_What the task asks_
Rewrite every one of the entries below, replacing "Image resolution" with "Screenshot size" wherever it occurs and leaving everything else unchanged. Omit the pictures from your answer.

_Material to process_

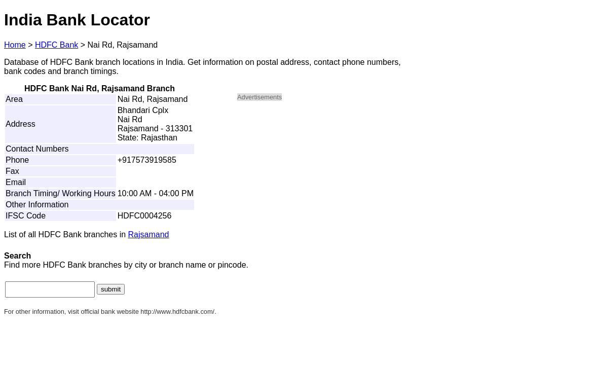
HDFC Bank (56, 45)
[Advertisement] (323, 180)
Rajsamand (148, 234)
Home (15, 45)
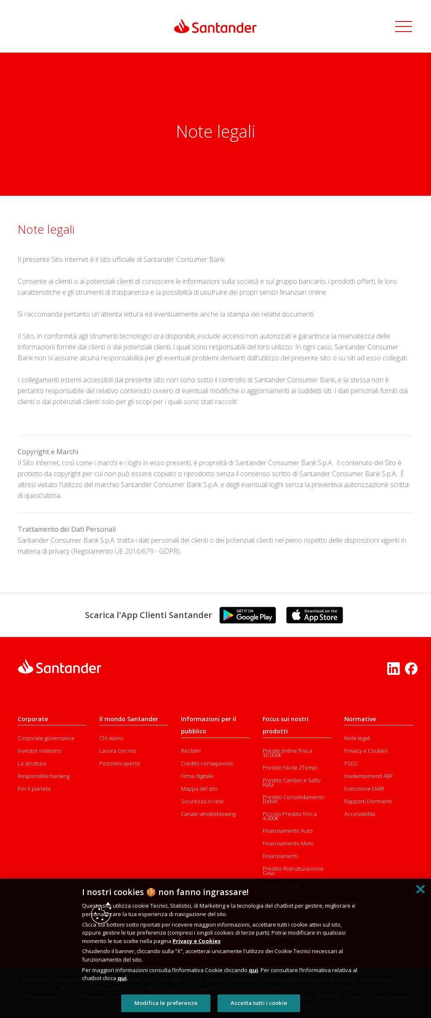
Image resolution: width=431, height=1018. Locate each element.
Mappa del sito (199, 788)
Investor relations (39, 750)
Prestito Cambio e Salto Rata (292, 782)
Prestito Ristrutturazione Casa (293, 871)
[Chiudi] (420, 889)
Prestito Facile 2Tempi (290, 767)
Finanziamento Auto (288, 830)
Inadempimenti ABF (368, 776)
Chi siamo (111, 738)
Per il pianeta (34, 788)
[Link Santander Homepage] (215, 25)
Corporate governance (46, 738)
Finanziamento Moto (288, 843)
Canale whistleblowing (208, 814)
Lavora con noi (117, 750)
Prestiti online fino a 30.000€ (287, 753)
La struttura (32, 763)
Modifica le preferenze (165, 1003)
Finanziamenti (280, 856)
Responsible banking (43, 776)
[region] (215, 948)
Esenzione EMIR (364, 788)
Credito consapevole (207, 763)
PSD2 (351, 763)
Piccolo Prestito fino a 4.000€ (290, 816)
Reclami (191, 750)
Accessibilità (359, 814)
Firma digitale (197, 776)
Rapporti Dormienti (368, 801)
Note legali (357, 738)
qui (253, 970)
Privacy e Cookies (366, 750)
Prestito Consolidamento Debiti (294, 799)
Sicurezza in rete (202, 801)
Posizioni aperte (119, 763)
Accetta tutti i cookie (259, 1003)
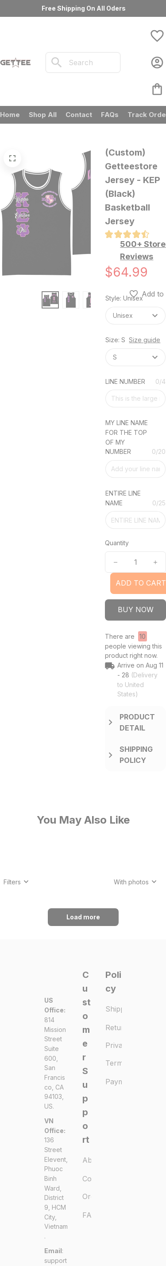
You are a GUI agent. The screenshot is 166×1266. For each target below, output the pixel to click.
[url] (56, 1197)
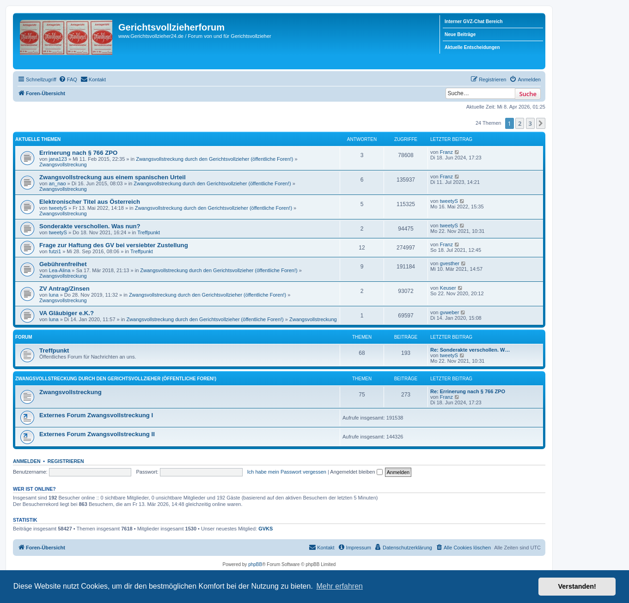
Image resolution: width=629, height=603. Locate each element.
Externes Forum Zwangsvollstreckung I (96, 415)
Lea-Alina (59, 270)
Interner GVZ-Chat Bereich (474, 21)
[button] (540, 123)
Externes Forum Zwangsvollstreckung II (97, 434)
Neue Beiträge (460, 34)
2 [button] (519, 123)
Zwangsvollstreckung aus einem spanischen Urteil (112, 177)
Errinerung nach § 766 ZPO (78, 152)
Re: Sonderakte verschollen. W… (470, 350)
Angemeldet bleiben (356, 472)
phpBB (255, 564)
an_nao (57, 183)
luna (54, 295)
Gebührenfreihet (63, 264)
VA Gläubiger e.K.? (66, 313)
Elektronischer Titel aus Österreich (89, 201)
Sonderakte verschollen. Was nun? (89, 226)
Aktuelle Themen (38, 139)
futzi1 (55, 251)
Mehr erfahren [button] (339, 586)
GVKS (265, 528)
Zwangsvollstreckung (63, 164)
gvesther (449, 263)
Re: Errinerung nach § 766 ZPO (467, 391)
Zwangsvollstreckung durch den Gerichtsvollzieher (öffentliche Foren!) (214, 159)
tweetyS (58, 208)
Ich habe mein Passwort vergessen (286, 472)
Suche (528, 94)
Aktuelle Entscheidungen (472, 47)
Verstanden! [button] (577, 586)
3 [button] (530, 123)
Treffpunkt (148, 232)
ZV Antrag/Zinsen (64, 288)
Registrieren (66, 461)
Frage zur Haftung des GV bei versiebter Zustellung (113, 245)
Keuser (448, 288)
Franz (446, 152)
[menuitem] (68, 79)
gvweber (449, 312)
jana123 (58, 159)
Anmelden (27, 461)
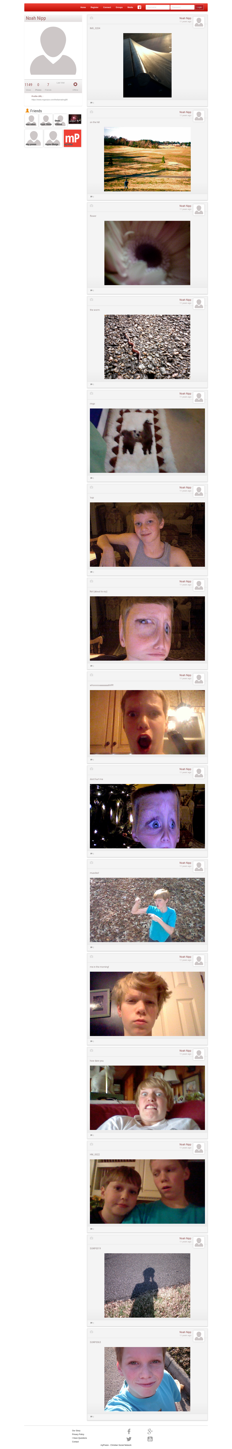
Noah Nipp (185, 18)
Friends (33, 111)
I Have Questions (79, 1438)
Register (94, 7)
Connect (107, 7)
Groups (119, 7)
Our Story (76, 1431)
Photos (38, 90)
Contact (75, 1442)
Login (199, 7)
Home (83, 7)
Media (130, 7)
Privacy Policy (78, 1434)
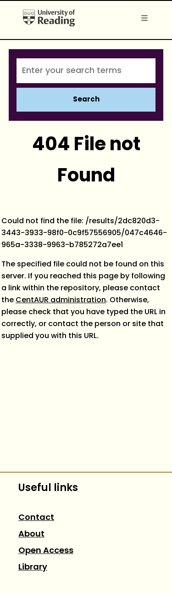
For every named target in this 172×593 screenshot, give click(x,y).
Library (32, 567)
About (31, 534)
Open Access (45, 551)
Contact (36, 518)
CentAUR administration (61, 300)
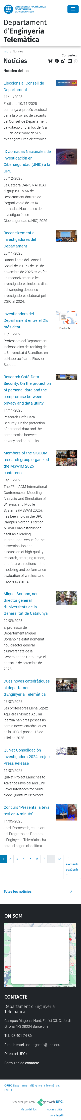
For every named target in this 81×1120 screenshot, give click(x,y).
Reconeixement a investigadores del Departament (20, 239)
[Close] (73, 9)
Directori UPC (15, 1054)
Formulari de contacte (21, 1063)
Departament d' (25, 31)
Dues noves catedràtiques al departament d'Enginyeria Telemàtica (27, 688)
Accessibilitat (55, 1109)
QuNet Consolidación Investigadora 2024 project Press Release (27, 757)
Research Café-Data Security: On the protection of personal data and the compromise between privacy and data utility (27, 390)
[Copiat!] (75, 61)
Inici (6, 51)
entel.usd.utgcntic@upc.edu (38, 1045)
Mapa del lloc (29, 1109)
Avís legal (56, 1115)
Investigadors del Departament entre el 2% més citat (26, 320)
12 (59, 859)
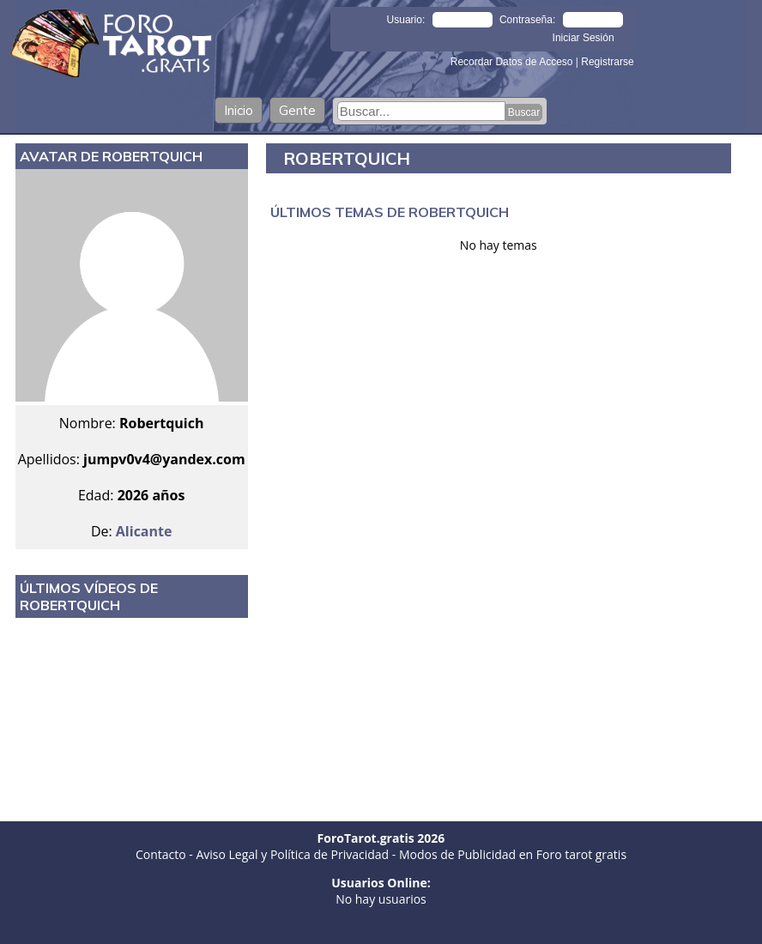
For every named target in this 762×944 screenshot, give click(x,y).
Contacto (161, 854)
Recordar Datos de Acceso (513, 62)
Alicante (144, 531)
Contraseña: (527, 20)
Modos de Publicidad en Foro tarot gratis (512, 854)
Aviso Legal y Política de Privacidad (292, 854)
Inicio (238, 110)
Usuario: (406, 20)
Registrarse (607, 62)
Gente (297, 110)
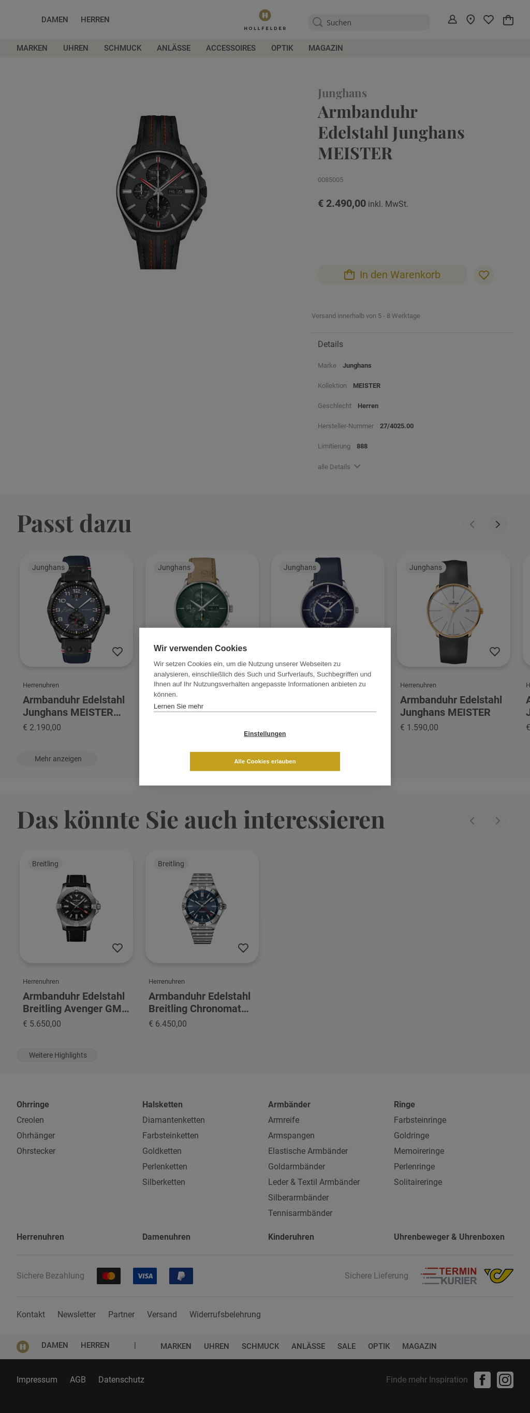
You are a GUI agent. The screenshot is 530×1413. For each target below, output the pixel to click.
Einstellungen (203, 747)
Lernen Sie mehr (178, 720)
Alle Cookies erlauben (326, 747)
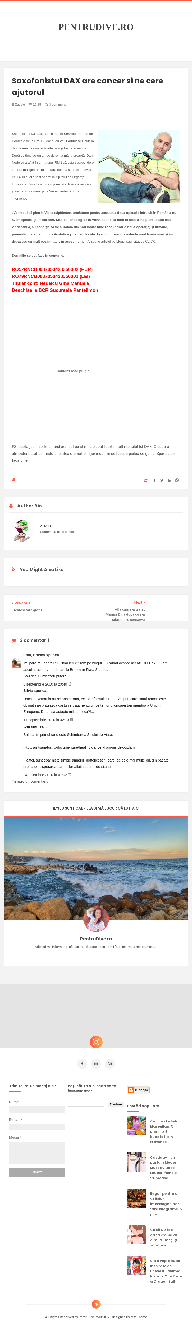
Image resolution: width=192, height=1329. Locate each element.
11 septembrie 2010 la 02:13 (46, 720)
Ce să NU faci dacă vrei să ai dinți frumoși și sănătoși (163, 1236)
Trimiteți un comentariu (30, 781)
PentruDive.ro (96, 27)
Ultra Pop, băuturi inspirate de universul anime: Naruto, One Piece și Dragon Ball (166, 1269)
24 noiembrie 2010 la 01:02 (45, 775)
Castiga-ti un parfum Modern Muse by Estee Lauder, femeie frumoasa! (164, 1166)
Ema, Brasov (34, 655)
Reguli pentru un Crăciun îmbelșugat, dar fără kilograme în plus (166, 1202)
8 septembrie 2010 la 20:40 (45, 684)
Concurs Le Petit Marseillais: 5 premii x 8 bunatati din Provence (164, 1129)
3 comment (55, 105)
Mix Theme (139, 1315)
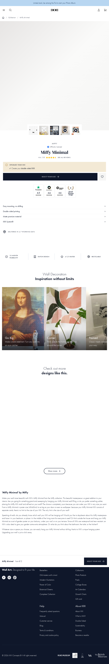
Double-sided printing (54, 211)
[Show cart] (105, 10)
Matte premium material (54, 216)
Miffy (54, 144)
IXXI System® (54, 221)
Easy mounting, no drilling (54, 206)
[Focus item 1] (54, 77)
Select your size (50, 176)
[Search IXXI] (10, 10)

_Response to this exercise_
HDFC Bank (56, 45)
[Advertisement] (323, 180)
Rajsamand (148, 234)
Home (15, 45)
Screenshot size: width=431, height=1018. Locate each element.
Mappa del sito (199, 788)
Investor relations (39, 750)
Prestito Cambio e Salto Rata (292, 782)
Prestito Ristrutturazione Casa (293, 871)
[Chiudi] (420, 889)
Prestito Facile 2Tempi (290, 767)
Finanziamento Auto (288, 830)
Inadempimenti ABF (368, 776)
Chi siamo (111, 738)
Per il pianeta (34, 788)
[Link Santander Homepage] (215, 25)
Corporate governance (46, 738)
Finanziamento Moto (288, 843)
Canale whistleblowing (208, 814)
Lavora con noi (117, 750)
Prestiti online fino a 30.000€ (287, 753)
La struttura (32, 763)
Modifica le preferenze (165, 1003)
Finanziamenti (280, 856)
Responsible banking (43, 776)
[region] (215, 948)
Esenzione EMIR (364, 788)
Credito consapevole (207, 763)
PSD2 (351, 763)
Piccolo Prestito fino a 4.000€ (290, 816)
Reclami (191, 750)
Accessibilità (359, 814)
Firma digitale (197, 776)
Rapporti Dormienti (368, 801)
Note legali (357, 738)
qui (253, 970)
Privacy e Cookies (366, 750)
Prestito Consolidamento Debiti (294, 799)
Sicurezza in rete (202, 801)
Posizioni aperte (119, 763)
Accetta tutti i cookie (259, 1003)
You are a GUI agent. The screenshot is 166×1266. For each target below, output the pixel to click.
[url] (56, 1197)
Screenshot size: width=629, height=603. Locate each element.
Externes Forum Zwangsvollstreckung I (96, 415)
Lea-Alina (59, 270)
Interner GVZ-Chat Bereich (474, 21)
[button] (540, 123)
Externes Forum Zwangsvollstreckung II (97, 434)
Neue Beiträge (460, 34)
2 [button] (519, 123)
Zwangsvollstreckung aus einem spanischen Urteil (112, 177)
Errinerung nach § 766 ZPO (78, 152)
Re: Sonderakte verschollen. W… (470, 350)
Angemeldet bleiben (356, 472)
phpBB (255, 564)
an_nao (57, 183)
luna (54, 295)
Gebührenfreihet (63, 264)
VA Gläubiger e.K.? (66, 313)
Elektronischer Titel aus Österreich (89, 201)
Sonderakte verschollen. Was nun? (89, 226)
Aktuelle Themen (38, 139)
futzi1 (55, 251)
Mehr erfahren [button] (339, 586)
GVKS (265, 528)
Zwangsvollstreckung (63, 164)
gvesther (449, 263)
Re: Errinerung nach § 766 ZPO (467, 391)
Zwangsvollstreckung durch den Gerichtsvollzieher (öffentliche Foren!) (214, 159)
tweetyS (58, 208)
Ich habe mein Passwort vergessen (286, 472)
Suche (528, 94)
Aktuelle Entscheidungen (472, 47)
Verstanden! [button] (577, 586)
3 [button] (530, 123)
Treffpunkt (148, 232)
ZV Antrag/Zinsen (64, 288)
Registrieren (66, 461)
Frage zur Haftung des GV bei versiebter Zustellung (113, 245)
Keuser (448, 288)
Franz (446, 152)
[menuitem] (68, 79)
gvweber (449, 312)
jana123 (58, 159)
Anmelden (27, 461)
Noah Nipp (185, 18)
Friends (33, 111)
I Have Questions (79, 1438)
Register (94, 7)
Connect (107, 7)
Groups (119, 7)
Our Story (76, 1431)
Photos (38, 90)
Contact (75, 1442)
Login (199, 7)
Home (83, 7)
Media (130, 7)
Privacy Policy (78, 1434)
For every named target in this 172×593 screenshot, give click(x,y).
Library (32, 567)
About (31, 534)
Open Access (45, 551)
Contact (36, 518)
CentAUR administration (61, 300)
For every named target in this 81×1120 screenshot, give click(x,y).
Reconeixement a investigadores del Departament (20, 239)
[Close] (73, 9)
Directori UPC (15, 1054)
Formulari de contacte (21, 1063)
Departament d' (25, 31)
Dues noves catedràtiques al departament d'Enginyeria Telemàtica (27, 688)
Accessibilitat (55, 1109)
QuNet Consolidación Investigadora 2024 project Press Release (27, 757)
Research Café-Data Security: On the protection of personal data and the compromise between privacy and data utility (27, 390)
[Copiat!] (75, 61)
Inici (6, 51)
entel.usd.utgcntic@upc.edu (38, 1045)
Mapa del lloc (29, 1109)
Avís legal (56, 1115)
Investigadors del Departament entre el 2% més citat (26, 320)
12 (59, 859)
For every named target in this 762×944 screenshot, give click(x,y).
Contacto (161, 854)
Recordar Datos de Acceso (513, 62)
Alicante (144, 531)
Contraseña: (527, 20)
Modos de Publicidad en Foro tarot gratis (512, 854)
Aviso Legal y Política de Privacidad (292, 854)
Inicio (238, 110)
Usuario: (406, 20)
Registrarse (607, 62)
Gente (297, 110)
You are a GUI agent. The screenshot is 530×1413. For each target below, output the pixel to click.
Einstellungen (203, 747)
Lernen Sie mehr (178, 720)
Alle Cookies erlauben (326, 747)
Screenshot size: width=192, height=1329. Locate each element.
11 septembrie 2010 la 02:13 (46, 720)
Ce să NU faci dacă vrei să ai dinți frumoși și sănătoși (163, 1236)
Trimiteți un comentariu (30, 781)
PentruDive.ro (96, 27)
Ultra Pop, băuturi inspirate de universul anime: Naruto, One Piece și Dragon Ball (166, 1269)
24 noiembrie 2010 la 01:02 (45, 775)
Castiga-ti un parfum Modern Muse by Estee Lauder, femeie frumoasa! (164, 1166)
Ema, Brasov (34, 655)
Reguli pentru un Crăciun îmbelșugat, dar fără kilograme în plus (166, 1202)
8 septembrie 2010 la 20:40 (45, 684)
Concurs Le Petit Marseillais: 5 premii x 8 bunatati din Provence (164, 1129)
3 comment (55, 105)
Mix Theme (139, 1315)
Double-sided printing (54, 211)
[Show cart] (105, 10)
Matte premium material (54, 216)
Miffy (54, 144)
IXXI System® (54, 221)
Easy mounting, no drilling (54, 206)
[Focus item 1] (54, 77)
Select your size (50, 176)
[Search IXXI] (10, 10)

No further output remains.